I know this isn't a Christmas hint but thought you might like it since you have so much.
When I ran out I ended up buying more at Sam's Club, that was the cheapest I could get.
Check out the achives on this website as thier are some great bath salt recipes using dried milk. Milk leaves the skin feeling soft and silky and if you add a few drops of chocolate essential oil it is like taking a bath in chocolate.
Most bread machine recipes use dried milk. My guess is that recipients with bread machines would enjoy ready to go bread mixes
I'm sorry I cant remember where I saw this recipe, so I don't have the measurements, but you can mix it with powdered cheese (at most groceries in bulk), to make a mac-n-cheese sauce, or possibly with parmesean to make a white sauce.
A short search on google for "jar recipes" or "jar gifts" brings you tons of sites that have delicious drinks for Chrsitmas gift giving. I made some this year that were great! (of course I had to sample them first) ;)
Read once it is very good to bath in.....make a Cleopatra bathhamper for ladies.
There are homemade soap recipes that use dried milk also.
Here is a great recipe for Cream of Anything soup which uses dried nonfat skim powedered milk... And if your dried milk is full cream, it wouldn't matter either.
Healthy Cream of Soup/Casserole Sauce Mix
(Use instead of canned cream soup)
2 cups nonfat dry milk powder
3/4 cup cornstarch or clear gel
1/4 cup instant reduced sodium chicken or beef bouillon granules
1/2 teaspoon dried crushed thyme (optional)
1/2 teaspoon dried crushed basil (optional)
1/4 teaspoon ground white or black pepper
Directions: Combine ingredients. Store in an airtight container.
To prepare as a substitute for one can of condensed cream soup in recipes, stir together 1/3 cup dry mix and 1 1/4 cup water in a saucepan or microwave cooking dish. Cook and stir until thickened. Mix makes the equivalent of nine cans condensed soup.
As you plan your company dishes for this holiday season, why don't you mix up a batch of casserole sauce mix and cook up a healthy holiday meal. By sharing your healthy version of the family's favorite dishes, you just might encourage other family members to try the casserole sauce mix too. Of course, you could always mix up a batch and give it as a gift using a recipe card as a gift tag.
By the way, I didn't use the pepper in my batch because my children don't like pepper in anything...
THis is what was saved in my email recipe folder.
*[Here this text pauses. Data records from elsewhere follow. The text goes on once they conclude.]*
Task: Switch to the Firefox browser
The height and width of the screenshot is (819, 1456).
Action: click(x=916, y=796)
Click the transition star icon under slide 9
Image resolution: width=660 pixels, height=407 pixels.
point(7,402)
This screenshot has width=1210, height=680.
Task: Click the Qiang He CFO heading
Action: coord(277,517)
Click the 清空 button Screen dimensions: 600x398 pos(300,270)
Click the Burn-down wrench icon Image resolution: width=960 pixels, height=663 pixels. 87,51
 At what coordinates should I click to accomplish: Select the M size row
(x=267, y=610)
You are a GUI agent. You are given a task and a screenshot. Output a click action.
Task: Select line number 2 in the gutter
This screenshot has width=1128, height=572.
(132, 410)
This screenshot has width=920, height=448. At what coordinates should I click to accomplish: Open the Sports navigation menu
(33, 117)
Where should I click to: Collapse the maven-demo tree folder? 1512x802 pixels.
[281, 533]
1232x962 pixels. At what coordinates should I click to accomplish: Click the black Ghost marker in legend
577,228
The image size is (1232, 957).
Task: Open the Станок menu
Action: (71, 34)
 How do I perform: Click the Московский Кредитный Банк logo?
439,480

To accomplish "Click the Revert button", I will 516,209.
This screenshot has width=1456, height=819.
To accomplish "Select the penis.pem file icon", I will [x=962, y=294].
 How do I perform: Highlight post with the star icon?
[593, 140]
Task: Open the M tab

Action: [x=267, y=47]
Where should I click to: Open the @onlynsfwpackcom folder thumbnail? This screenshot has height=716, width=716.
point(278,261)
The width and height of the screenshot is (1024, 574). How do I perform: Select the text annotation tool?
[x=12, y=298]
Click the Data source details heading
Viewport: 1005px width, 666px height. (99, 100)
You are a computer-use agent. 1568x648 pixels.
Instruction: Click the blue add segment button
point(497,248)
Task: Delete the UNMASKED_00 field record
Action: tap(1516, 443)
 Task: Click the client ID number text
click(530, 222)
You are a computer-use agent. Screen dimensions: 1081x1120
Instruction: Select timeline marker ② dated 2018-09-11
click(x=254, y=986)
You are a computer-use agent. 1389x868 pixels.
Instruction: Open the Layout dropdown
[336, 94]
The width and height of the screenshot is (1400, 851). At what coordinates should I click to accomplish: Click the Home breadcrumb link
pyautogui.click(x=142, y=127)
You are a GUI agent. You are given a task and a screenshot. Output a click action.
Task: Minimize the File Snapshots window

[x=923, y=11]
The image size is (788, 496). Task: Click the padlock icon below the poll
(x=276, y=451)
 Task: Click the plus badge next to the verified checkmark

I should actually save it on my hard drive, but with so many weeks until Christmas, it's not going to happen.
Hope this helps.
Bev in Australia
I have a container of skim milk powder, but no instructions of how to reconstitute it. Can anyone give me a rule of thumb?
By Chantal from Queensland, Australia
Is non-fat dry milk the same as skim milk powder?